Every line of the records below from the line with "Naši dokazi (182, 140)" up to and including the line with "Kontaktirajte nas (782, 1799)" must be reproduced exactly, and no line outside that range.

### Data provided
>>>>>
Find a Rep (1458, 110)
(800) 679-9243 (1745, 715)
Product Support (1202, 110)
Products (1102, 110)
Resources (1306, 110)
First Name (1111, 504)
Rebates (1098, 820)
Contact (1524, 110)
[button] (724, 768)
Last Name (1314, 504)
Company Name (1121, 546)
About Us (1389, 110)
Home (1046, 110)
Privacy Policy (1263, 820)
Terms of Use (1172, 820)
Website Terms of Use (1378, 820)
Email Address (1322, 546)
<<<<<
>>>>>
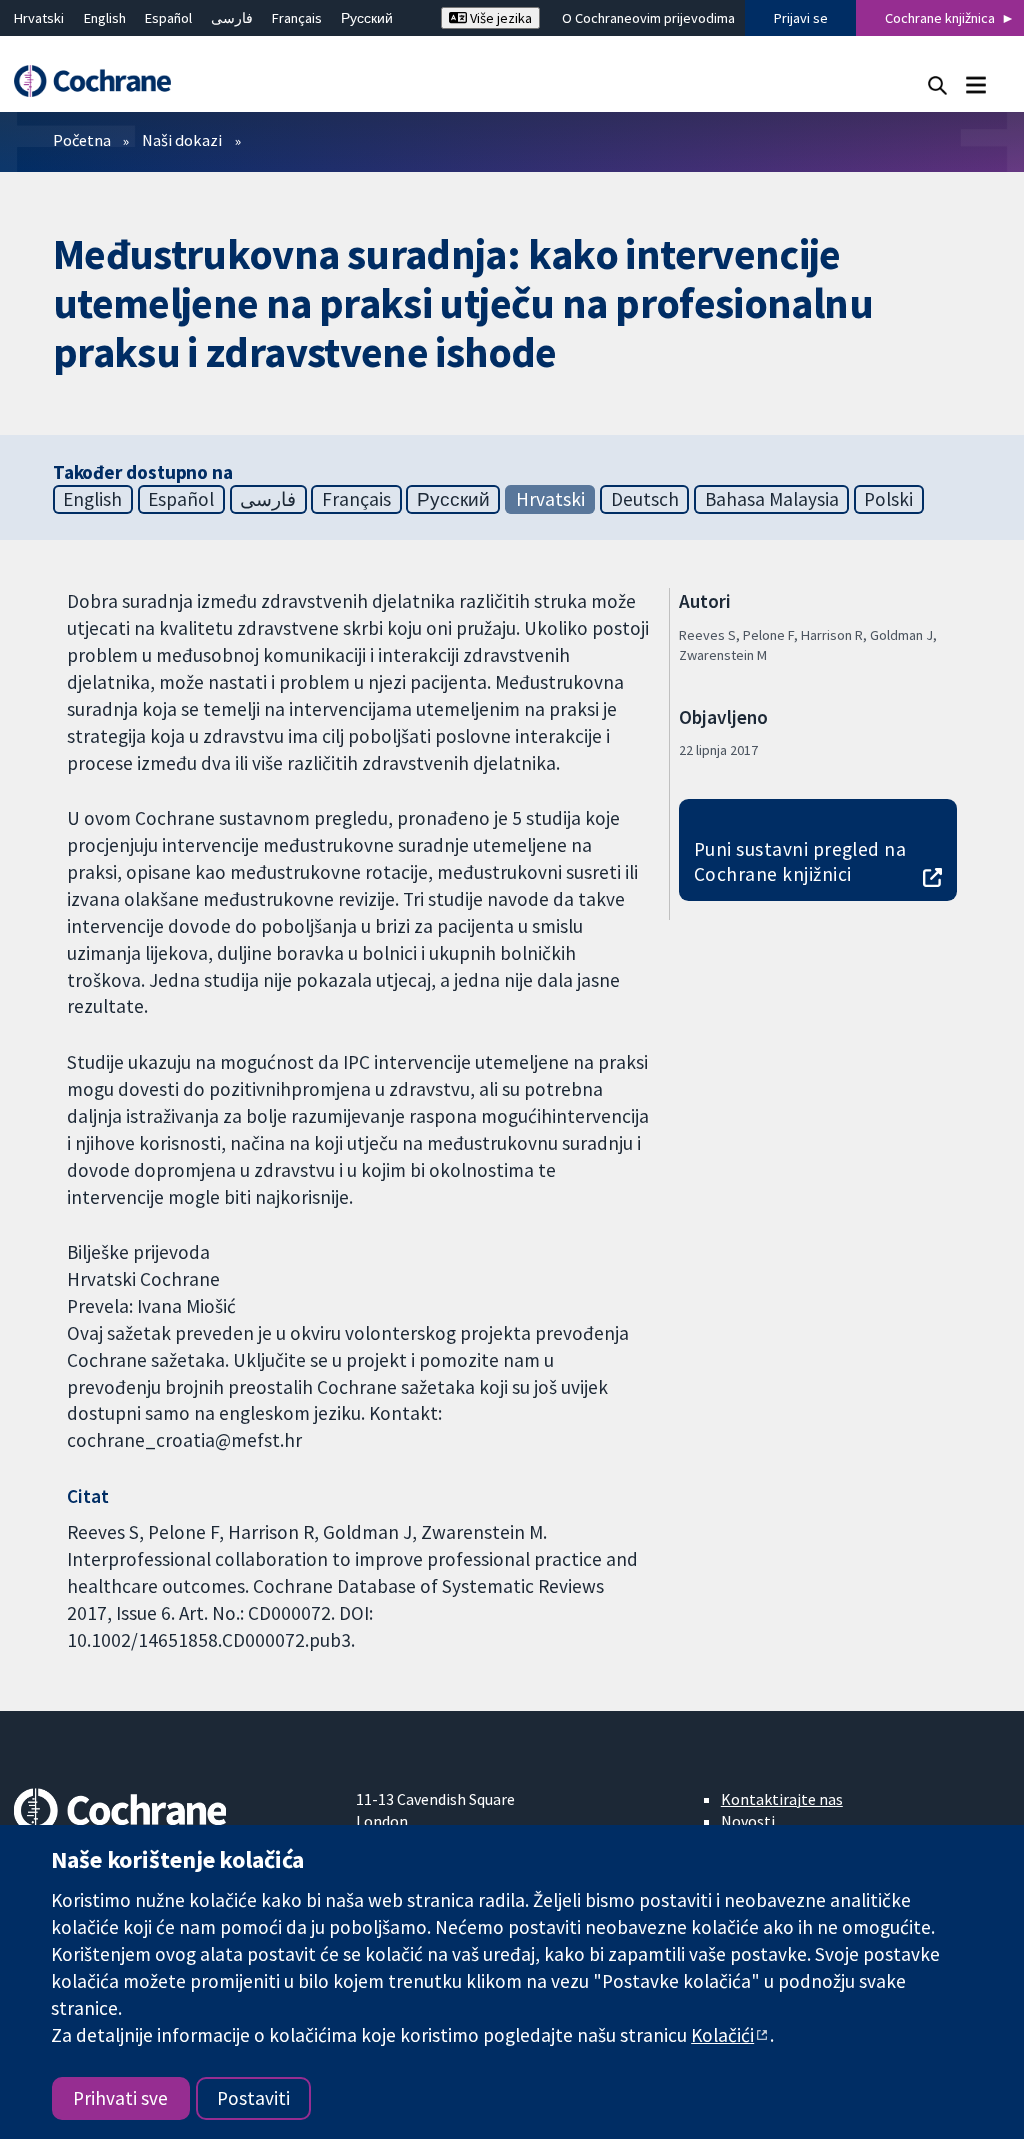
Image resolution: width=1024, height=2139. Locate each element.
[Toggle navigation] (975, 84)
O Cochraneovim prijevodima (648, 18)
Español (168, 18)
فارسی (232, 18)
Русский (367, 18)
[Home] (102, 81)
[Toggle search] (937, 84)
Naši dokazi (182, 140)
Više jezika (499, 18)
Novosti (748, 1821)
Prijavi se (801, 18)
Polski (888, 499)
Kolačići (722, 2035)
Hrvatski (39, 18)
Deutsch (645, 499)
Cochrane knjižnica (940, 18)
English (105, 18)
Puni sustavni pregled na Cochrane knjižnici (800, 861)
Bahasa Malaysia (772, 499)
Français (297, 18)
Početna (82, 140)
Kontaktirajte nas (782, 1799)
<<<<<
>>>>>
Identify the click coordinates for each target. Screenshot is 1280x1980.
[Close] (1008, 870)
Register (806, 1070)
<<<<<
### Reply to the task
Naši dokazi (182, 140)
Više jezika (499, 18)
Novosti (748, 1821)
Prijavi se (801, 18)
Polski (888, 499)
Kolačići (722, 2035)
Hrvatski (39, 18)
Deutsch (645, 499)
Cochrane knjižnica (940, 18)
English (105, 18)
Puni sustavni pregled na Cochrane knjižnici (800, 861)
Bahasa Malaysia (772, 499)
Français (297, 18)
Početna (82, 140)
Kontaktirajte nas (782, 1799)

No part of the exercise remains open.